Because of student loan and consumer debt, more Americans are waiting longer to purchase a home that previous generations did. According to, the median age to purchase a home has increased by eight years since the financial crisis. But the trend goes back further than that. A new report from Deutsche Bank Research shows that the median age of homebuyers in 1981 was 31. Since then, it’s gone up 16 years and, at the end of 2019, sat at 47.

Another issue is, as Baby Boomers age in place, Millennials aren’t left with much to choose from in terms of available homes.

Boomers are aging in place for a reason, according to Jeff Holzmann, CEO of IIRR Management Services, a real estate investment firm based in New York. “With the advent of a lot more modern medicine, there is a huge increase in the average lifespan of both male and female in the United States, what you’re seeing is that people are working into a lot later stage in life,” Holzmann said. “What we’re seeing is people staying in their homes until a lot later in life, and that changes everything.”

Aging in place is leading Millennials to think about homebuying in a different way. Case in point, approximately 88% of Millennials who have student loan debt say they are thinking about purchasing a fixer-upper home.

Help may be on the way. According to Zillow, about a third of homes in the U.S. are owned by residents aged 60 and older. Throughout the 2020s and 2030s, Zillow said it expects the Boomer generation to create a “Silver Tsunami,” with more homes opening up on the market as they move out of these homes.

Between 2007 and 2017, about 730,000 homes were released back into the U.S. housing market each year by seniors age 60 and older. The expectation now is that between 2017 and 2027 that number will rise to 1.17 million per year, according to Zillow.

Kushi said that despite this, the higher educated, older Millennials are actually skipping the “starter home” concept, and going straight to what used to be the upgrade home. But, that may be out of necessity more than anything else.

“Especially because the inventory on low tier homes and low price tier homes is so limited, some of the older Millennials are turning to that,” Kushi said. “In terms of style, I’ve read a lot about Millennials preferring more modern structures that come all ready to go, don’t have a lot of maintenance work required in them, as opposed to some of the Boomers homes which are much bigger and made for a larger family. First-time homebuyers probably are looking for something a little bit smaller close to the city closer and to amenities.”

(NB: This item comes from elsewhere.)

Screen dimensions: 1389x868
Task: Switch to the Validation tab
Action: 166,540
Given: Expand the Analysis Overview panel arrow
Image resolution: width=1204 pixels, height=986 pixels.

A third issue is lack of knowledge and fear of the homebuying process. 75% of first-time Millennial homebuyers admit they’re overwhelmed by the process of buying a home, according to TD Bank. The most common misconception? The down payment. In many cases, the myth that homebuyers need to put at least 20% down to buy a home still persists.

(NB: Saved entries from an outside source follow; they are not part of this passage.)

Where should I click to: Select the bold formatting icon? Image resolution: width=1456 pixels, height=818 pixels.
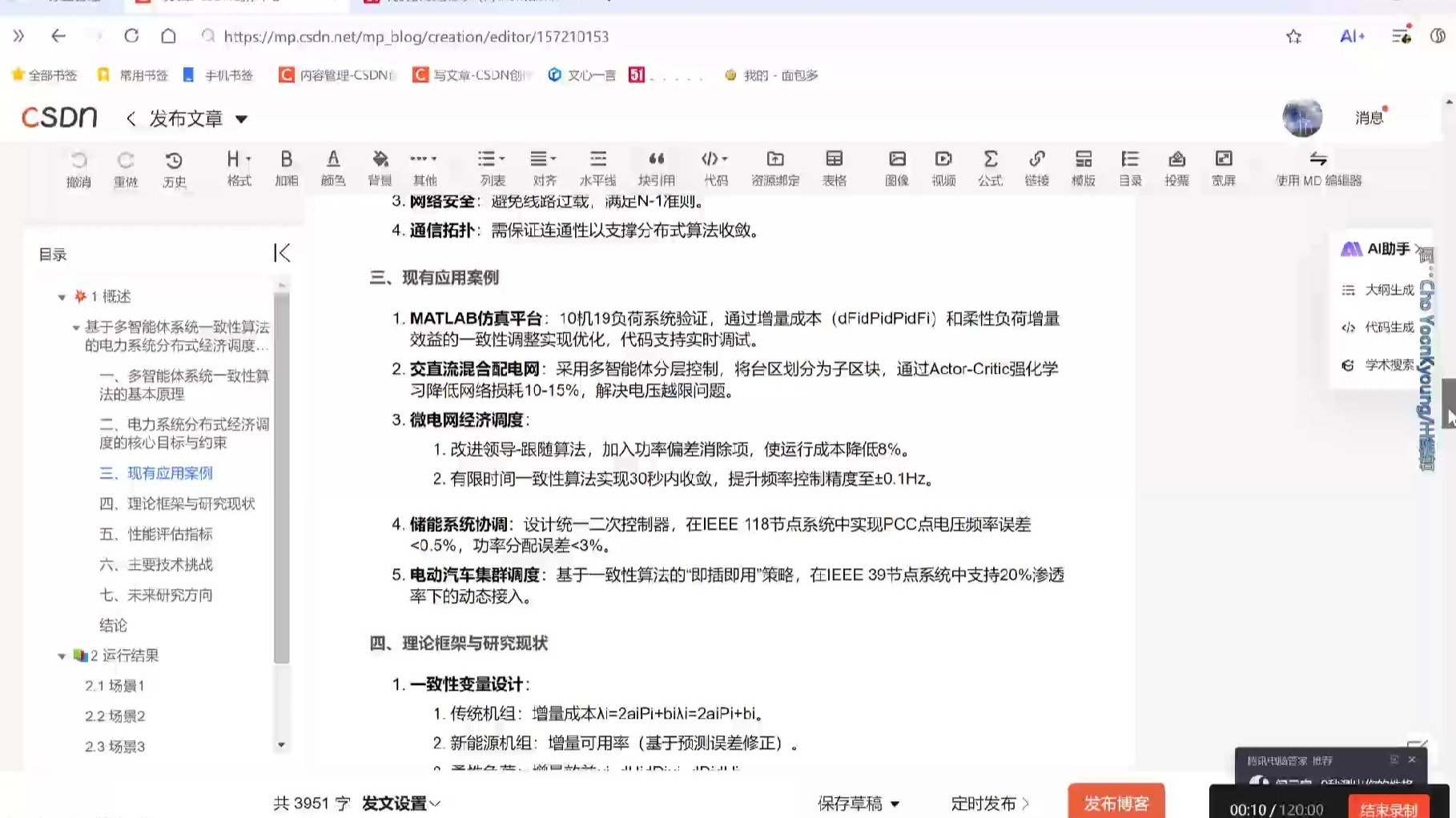286,166
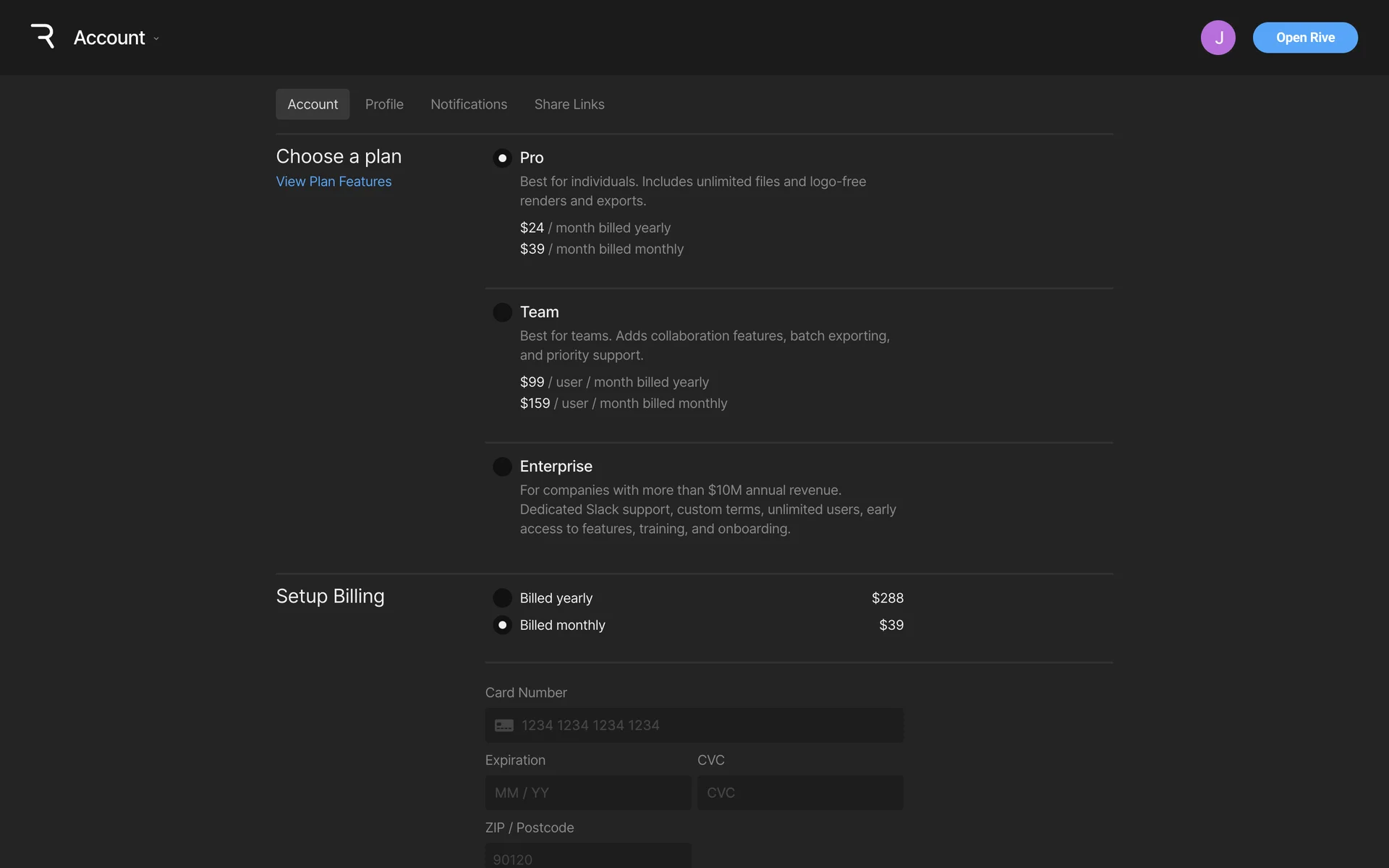Click into the CVC input field

[799, 793]
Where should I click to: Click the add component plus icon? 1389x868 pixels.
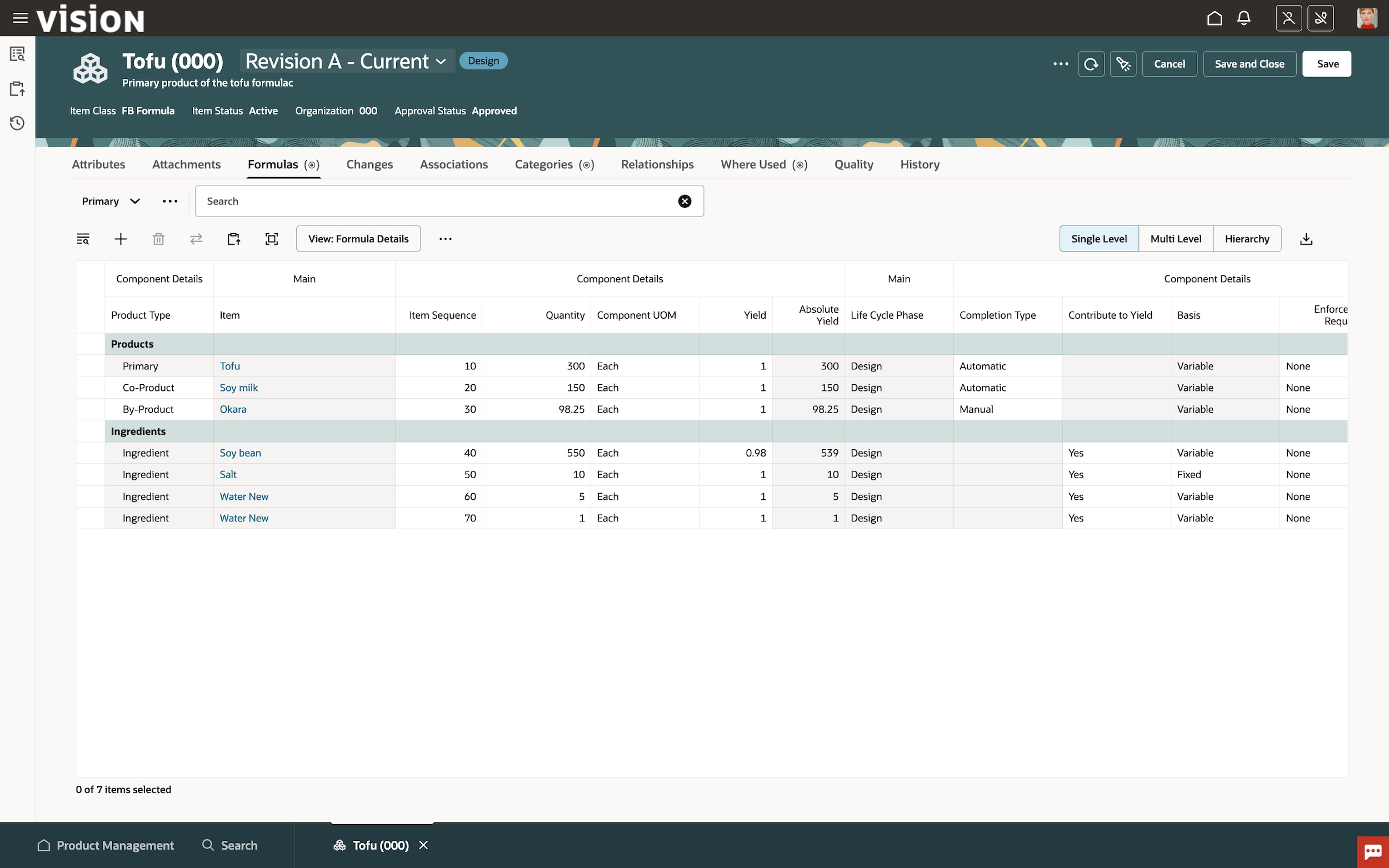121,239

“Where did that come from? Well, it came from the Baby Boomers that were buying houses back in the day,” said Jewell Marsh, a home loan advisor at Mason McDuffie, based in Dallas. “But in terms of Millennials, there’s so many programs out there today, where you can get down payment assistance in the closing costs. So you can come out of pocket very, very little, and still get to take advantage of homeownership.”

Marsh’s overall goal is to get all Millennials into a home. He said he has helped Millennials with salaries from $36,000 to $400,000 get into a home, worry-free.

The key to homebuying, Marsh said, is focusing on how to get the most, and make the most, of the amount of money that was invested. “If you can figure out how to structure the mortgage so that you can take care of these other things like student loans, credit card bills, auto loans, so that you’re paying actually paying those down while also having ownership, that’s much more important than just the ‘hey, I want the lowest interest rate,’” Marsh said.

Combine all these factors and it becomes easier to see why Millennials aren’t buying homes the same way their parents did. On the positive side, there are hurdles, but it doesn’t mean those hurdles can’t be cleared.

And that’s the bottom line: it may just take younger generations a little longer to buy their first home. But that doesn’t mean they won’t ever do it. So how about everyone take it a little easier on Millennials?